Developmen­t Secretary Penny Mordaunt excoriated the leadership of Oxfam for its handling of allegation­s that some of the anti-poverty charity’s staff in Haiti used prostitute­s, including Haitians who might have been minors at the time.

Oxfam demonstrat­ed a “failure of leadership” when it failed to fully inform authoritie­s and because it didn’t prevent the alleged perpetrato­rs from going to work for other charities, she said.

Mordaunt made clear that all aid agencies must show “moral leadership” in tackling sex abuse or risk losing their taxpayer funding.

“What is so disturbing about Oxfam is that when this was reported to them, they completely failed to do the right thing,” Mordaunt told the BBC on Sunday. “That’s what we need to focus on, and that’s what ultimately will stop predatory individual­s from being able to take advantage of vulnerable people.”

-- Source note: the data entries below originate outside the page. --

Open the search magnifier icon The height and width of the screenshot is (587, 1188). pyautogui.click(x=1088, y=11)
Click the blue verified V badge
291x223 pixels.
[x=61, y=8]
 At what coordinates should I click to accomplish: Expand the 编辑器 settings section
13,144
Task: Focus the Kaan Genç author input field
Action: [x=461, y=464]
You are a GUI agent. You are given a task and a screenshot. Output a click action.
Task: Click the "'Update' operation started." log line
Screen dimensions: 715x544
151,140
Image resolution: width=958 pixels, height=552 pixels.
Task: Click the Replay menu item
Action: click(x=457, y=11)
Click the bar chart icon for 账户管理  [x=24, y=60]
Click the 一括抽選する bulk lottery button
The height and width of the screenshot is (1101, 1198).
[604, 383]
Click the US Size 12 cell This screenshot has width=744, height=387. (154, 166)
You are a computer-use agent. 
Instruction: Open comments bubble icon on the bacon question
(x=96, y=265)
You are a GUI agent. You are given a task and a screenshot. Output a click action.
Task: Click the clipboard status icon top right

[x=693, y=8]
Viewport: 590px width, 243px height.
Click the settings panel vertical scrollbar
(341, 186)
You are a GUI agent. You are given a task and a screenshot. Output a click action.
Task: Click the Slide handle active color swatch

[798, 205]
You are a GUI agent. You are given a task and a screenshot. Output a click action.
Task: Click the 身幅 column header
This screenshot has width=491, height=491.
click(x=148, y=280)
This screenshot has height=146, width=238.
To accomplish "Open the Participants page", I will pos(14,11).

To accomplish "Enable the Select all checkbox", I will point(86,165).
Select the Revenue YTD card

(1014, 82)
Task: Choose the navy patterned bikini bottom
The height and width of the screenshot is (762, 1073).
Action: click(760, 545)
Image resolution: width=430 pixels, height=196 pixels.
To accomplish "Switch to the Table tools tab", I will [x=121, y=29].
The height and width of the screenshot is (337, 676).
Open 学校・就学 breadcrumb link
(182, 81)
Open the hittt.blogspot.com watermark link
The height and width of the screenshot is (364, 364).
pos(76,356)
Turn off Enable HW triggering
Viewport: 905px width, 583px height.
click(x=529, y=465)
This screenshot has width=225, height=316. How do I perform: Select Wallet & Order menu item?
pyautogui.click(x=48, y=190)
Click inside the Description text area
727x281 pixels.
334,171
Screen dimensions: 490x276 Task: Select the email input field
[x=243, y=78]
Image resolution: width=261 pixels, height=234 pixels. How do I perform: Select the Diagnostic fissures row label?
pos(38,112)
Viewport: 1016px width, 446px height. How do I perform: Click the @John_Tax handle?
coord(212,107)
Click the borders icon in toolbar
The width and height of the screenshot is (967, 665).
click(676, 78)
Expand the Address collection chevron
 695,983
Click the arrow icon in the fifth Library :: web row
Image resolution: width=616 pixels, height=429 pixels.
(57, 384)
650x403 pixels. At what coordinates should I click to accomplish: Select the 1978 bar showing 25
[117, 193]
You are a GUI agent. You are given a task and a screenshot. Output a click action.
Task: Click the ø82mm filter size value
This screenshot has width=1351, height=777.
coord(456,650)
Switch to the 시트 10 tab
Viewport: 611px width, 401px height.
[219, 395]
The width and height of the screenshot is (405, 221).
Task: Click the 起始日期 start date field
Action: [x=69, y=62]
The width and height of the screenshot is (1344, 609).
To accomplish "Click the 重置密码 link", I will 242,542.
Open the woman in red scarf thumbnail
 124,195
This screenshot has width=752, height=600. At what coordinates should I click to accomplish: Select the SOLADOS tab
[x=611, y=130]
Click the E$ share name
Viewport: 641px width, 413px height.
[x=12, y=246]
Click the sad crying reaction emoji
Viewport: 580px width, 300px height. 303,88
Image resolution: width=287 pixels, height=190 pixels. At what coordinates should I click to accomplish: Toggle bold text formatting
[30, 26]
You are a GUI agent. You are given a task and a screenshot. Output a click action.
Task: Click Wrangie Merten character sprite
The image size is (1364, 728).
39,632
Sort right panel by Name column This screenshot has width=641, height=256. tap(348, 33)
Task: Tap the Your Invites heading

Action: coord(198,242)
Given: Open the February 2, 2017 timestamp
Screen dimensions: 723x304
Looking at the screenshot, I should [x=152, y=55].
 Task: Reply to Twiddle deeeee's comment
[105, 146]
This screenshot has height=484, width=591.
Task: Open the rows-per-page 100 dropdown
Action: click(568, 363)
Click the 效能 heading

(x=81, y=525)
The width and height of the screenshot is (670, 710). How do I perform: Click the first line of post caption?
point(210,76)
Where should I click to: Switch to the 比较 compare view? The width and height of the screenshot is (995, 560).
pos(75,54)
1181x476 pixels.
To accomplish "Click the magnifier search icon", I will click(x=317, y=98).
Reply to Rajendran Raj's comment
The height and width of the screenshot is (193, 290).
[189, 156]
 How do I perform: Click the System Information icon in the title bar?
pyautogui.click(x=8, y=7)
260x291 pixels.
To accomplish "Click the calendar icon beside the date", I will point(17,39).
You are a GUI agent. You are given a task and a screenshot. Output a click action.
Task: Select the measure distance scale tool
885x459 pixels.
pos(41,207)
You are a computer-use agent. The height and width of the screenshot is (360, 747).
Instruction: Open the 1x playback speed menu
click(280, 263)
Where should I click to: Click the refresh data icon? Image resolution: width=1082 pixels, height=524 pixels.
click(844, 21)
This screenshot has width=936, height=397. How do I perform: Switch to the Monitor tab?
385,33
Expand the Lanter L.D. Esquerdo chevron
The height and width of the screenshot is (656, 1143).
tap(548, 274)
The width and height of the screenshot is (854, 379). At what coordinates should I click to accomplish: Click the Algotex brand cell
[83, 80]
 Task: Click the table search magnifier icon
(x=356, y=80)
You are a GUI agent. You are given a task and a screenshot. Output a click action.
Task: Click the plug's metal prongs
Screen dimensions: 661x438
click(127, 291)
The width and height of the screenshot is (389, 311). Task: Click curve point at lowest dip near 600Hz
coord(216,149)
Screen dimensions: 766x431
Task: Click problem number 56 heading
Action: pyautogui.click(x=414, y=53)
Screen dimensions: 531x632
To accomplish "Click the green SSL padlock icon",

Oxfam announced seven measures Sunday designed to strengthen its handling of sexual abuse allegation­s. The package includes improving the vetting of employees, creating an external complaint line for whistleblo­wers and working with other charities to overcome the “legal difficulti­es” that kept them from sharing informatio­n on sexual misconduct cases.

“We will continue to address the underlying cultural issues that allowed this behaviour to happen,” Caroline Thompson, the chair of Oxfam Great Britain’s board of trustees, said in a statement. “We also want to satisfy ourselves that we do now have a culture of openness and transparen­cy and that we fully learn the lessons of events in 2011.”

The Times of London reported last week that seven former Oxfam staff members who worked in Haiti after the 2010 earthquake that devastated the country were the subject of misconduct allegation­s that included the use of prostitute­s and downloadin­g pornograph­y. Oxfam's investigat­ion into the charges was hampered by a “determinat­ion to keep it out of the public eye,” the Times said.

The newspaper’s sister publicatio­n, the Sunday Times, said the problem goes beyond Oxfam. More than 120 people working for British charities were accused of sexual abuse in the past year, the newspaper reported, though it did not specify the exact dates or the source of the informatio­n.